• Set tasks:
1. Answer these from the WWGR radio station text:
(a) Where is the station's transmitter located?
(b) Under what call sign did the station sign on in 1969?
(c) Which company bought the station in the 1990s?
2. Carry the WWGR radio station text forward from its last sentence.

** BEGIN Page text **

WWGR (101.9 FM), commonly called Gator Country 101.9, is a country music radio station based in the Fort Myers, Florida area. The station, which is owned by Renda Broadcasting, operates at 101.9 MHz with an ERP of 100 kW. This power gives it one of the best radio signals in all of Southwest Florida. Its transmitter is located off Corkscrew Road in Estero. This incredible signal also has its disadvantages, having exceptional interference with 101.9 "FM 101.9" WQMP, an alternative rock station licensed to Daytona Beach, but serves Orlando. The Sebring, Tampa, St. Petersburg, and Avon Park areas are the most affected by this interference with powerful radios receiving those two stations almost as one.

History
WWGR signed on in 1969 as WHEW-FM, and was a station that targeted the greater Fort Myers area as a country station during the 1970s and 1980s. During that time, the station struggled to find a strong hold on the market's country music listeners. That coupled with the increased competition from WCKT made it a very tough course for the station to sustain.

In the 1990s, WHEW-FM transformed to what is currently WWGR when the station was bought by Renda Broadcasting. Immediately following the sale of the station, the station took over the name Gator Country 101.9 Music, "Southwest Florida's Country Station".

** END Page text **
** BEGIN Information shown **

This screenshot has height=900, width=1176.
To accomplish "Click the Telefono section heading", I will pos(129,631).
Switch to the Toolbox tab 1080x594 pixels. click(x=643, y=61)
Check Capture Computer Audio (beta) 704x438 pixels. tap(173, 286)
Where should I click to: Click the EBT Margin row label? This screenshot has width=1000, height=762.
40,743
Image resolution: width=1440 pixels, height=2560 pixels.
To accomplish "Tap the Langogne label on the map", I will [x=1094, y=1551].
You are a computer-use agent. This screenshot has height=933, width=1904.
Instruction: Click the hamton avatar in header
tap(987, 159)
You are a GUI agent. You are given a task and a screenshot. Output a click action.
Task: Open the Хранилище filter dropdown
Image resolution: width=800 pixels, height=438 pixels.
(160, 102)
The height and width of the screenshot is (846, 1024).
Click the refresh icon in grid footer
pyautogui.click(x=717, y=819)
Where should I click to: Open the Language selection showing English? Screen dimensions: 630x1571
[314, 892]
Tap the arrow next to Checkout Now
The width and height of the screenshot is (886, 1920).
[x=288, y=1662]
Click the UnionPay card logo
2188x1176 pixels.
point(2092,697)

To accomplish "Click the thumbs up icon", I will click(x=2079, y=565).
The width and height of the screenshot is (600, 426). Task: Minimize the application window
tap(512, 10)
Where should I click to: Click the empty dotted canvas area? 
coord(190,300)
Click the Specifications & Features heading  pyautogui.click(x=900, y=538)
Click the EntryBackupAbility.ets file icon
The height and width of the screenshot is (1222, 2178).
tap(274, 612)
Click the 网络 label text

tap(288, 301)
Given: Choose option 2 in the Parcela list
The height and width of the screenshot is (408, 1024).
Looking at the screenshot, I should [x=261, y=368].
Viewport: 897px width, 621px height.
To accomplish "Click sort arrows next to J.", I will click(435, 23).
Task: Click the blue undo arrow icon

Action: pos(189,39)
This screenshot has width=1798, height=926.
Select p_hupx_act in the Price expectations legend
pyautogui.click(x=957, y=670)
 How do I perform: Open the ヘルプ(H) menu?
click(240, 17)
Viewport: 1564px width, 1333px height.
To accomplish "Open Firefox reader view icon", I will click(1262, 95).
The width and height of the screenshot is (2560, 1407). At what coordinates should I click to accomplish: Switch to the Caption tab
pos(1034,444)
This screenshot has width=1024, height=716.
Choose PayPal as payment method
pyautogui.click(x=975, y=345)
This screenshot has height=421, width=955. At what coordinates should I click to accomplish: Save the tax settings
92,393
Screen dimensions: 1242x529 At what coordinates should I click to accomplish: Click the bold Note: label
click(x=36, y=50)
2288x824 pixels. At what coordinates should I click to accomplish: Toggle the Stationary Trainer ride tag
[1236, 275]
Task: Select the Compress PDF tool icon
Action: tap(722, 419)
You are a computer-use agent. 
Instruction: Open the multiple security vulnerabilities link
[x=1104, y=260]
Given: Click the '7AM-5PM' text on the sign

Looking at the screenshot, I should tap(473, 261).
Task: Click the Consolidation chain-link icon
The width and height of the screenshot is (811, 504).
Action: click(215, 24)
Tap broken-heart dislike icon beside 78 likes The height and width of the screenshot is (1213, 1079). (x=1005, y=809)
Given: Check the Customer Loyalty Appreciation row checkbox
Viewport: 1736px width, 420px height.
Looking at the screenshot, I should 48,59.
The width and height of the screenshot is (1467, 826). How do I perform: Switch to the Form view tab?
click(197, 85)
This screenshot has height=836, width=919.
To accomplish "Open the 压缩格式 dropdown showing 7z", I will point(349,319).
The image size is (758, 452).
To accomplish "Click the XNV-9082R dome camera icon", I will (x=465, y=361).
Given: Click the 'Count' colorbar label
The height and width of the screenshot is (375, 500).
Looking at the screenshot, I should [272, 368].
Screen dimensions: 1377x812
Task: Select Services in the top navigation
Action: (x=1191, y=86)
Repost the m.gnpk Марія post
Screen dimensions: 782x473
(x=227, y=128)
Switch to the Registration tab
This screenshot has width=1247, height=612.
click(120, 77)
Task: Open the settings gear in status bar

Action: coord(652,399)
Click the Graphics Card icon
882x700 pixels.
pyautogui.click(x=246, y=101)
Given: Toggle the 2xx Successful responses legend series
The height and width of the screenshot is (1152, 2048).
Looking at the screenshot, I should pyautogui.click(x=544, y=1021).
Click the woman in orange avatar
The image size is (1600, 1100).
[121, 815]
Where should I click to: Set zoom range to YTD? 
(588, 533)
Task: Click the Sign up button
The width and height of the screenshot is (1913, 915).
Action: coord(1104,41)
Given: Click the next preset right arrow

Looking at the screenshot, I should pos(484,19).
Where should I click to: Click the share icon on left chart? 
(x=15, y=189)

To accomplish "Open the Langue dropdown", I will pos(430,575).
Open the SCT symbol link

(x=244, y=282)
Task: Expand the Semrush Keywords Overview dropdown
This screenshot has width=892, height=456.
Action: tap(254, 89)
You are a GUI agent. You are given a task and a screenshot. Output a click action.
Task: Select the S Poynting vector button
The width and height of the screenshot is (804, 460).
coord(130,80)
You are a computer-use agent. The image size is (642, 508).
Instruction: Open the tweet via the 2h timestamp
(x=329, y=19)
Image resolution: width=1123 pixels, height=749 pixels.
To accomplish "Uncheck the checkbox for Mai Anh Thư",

** END Information shown **

• Responses:
1.
(a) Off Corkscrew Road in Estero.
(b) WHEW-FM.
(c) Renda Broadcasting.

2.
In April 2013, two presenters at WWGR told listeners dihydrogen monoxide, a scientific description of water, was coming out of their water taps as part of an April Fool's Day hoax and were suspended for a few days by the station's general manager, Tony Renda. Renda later told NewsPress: "It is one thing when radio stations change their format or other crazy things they do. But you are messing with one of the big three, food, water or shelter. They just went too far; I just knew I didn't like that." The prank resulted in several calls by consumers to the local utility company, which sent out a release stating that the water was safe.

WWGR today
In 2005, WWGR moved from its home in Fort Myers to Bonita Springs just across the street from the Naples-Fort Myers Greyhound Track.  This new building houses WWGR and sister stations WSGL, WJGO, and WGUF.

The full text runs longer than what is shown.